▸ **WORK ITEM**
Each line holding the word "Open" must appear in the answer, copied from the entries.

▸ **EXCERPTED RECORDS**
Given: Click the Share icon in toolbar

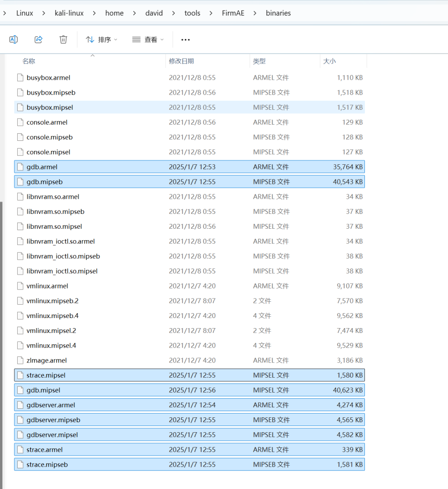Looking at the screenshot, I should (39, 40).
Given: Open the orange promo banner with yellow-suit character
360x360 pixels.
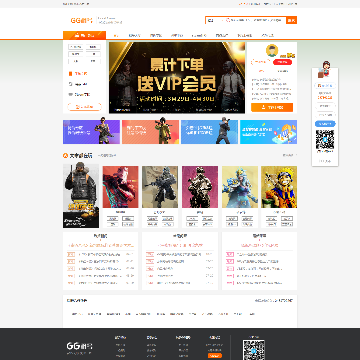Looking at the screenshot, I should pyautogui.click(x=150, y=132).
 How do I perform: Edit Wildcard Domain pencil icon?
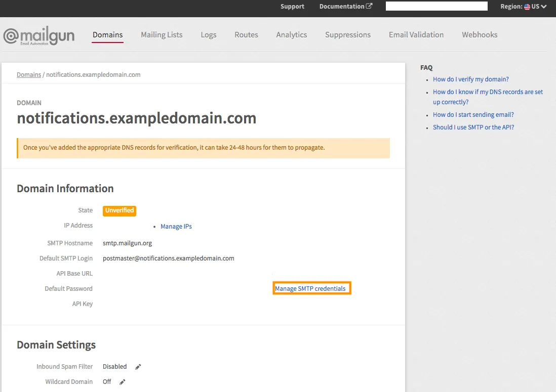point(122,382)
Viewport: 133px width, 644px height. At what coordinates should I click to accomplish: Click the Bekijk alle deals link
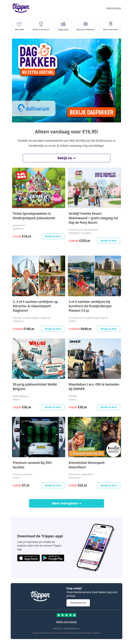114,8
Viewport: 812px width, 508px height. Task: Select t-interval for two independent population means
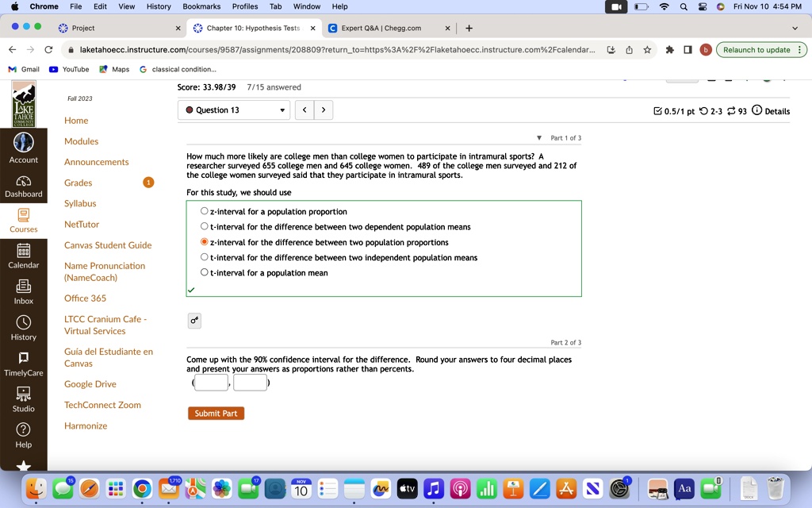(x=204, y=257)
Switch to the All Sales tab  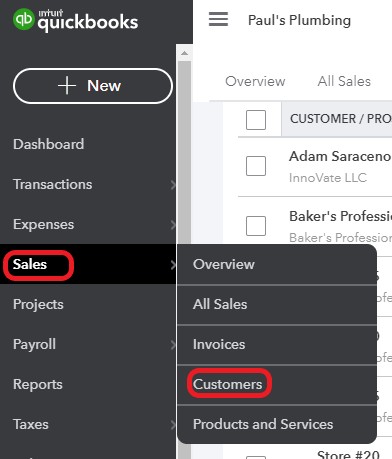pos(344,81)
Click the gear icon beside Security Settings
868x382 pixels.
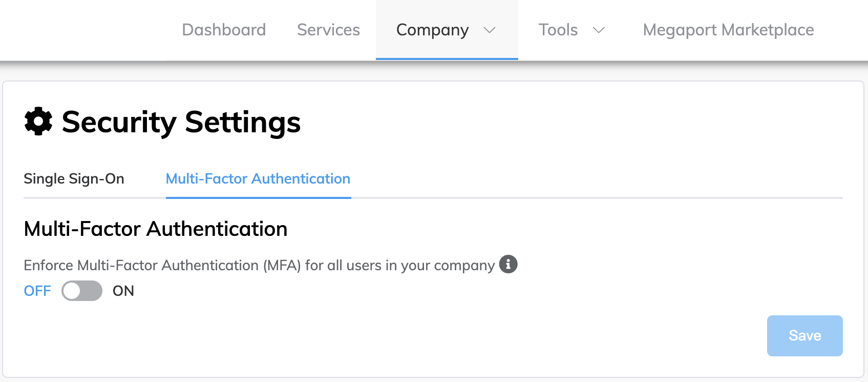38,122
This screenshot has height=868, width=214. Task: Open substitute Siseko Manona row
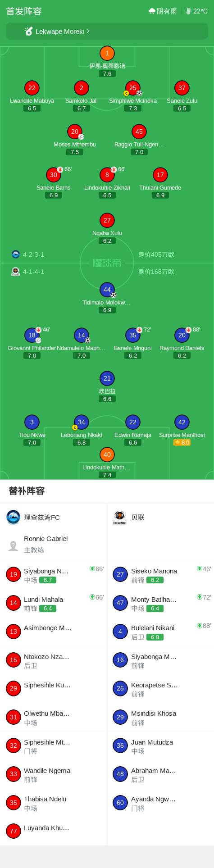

▸ **ANSWER SECTION**
Given: Open the orange promo banner with yellow-suit character
This screenshot has height=868, width=214. Task: Open substitute Siseko Manona row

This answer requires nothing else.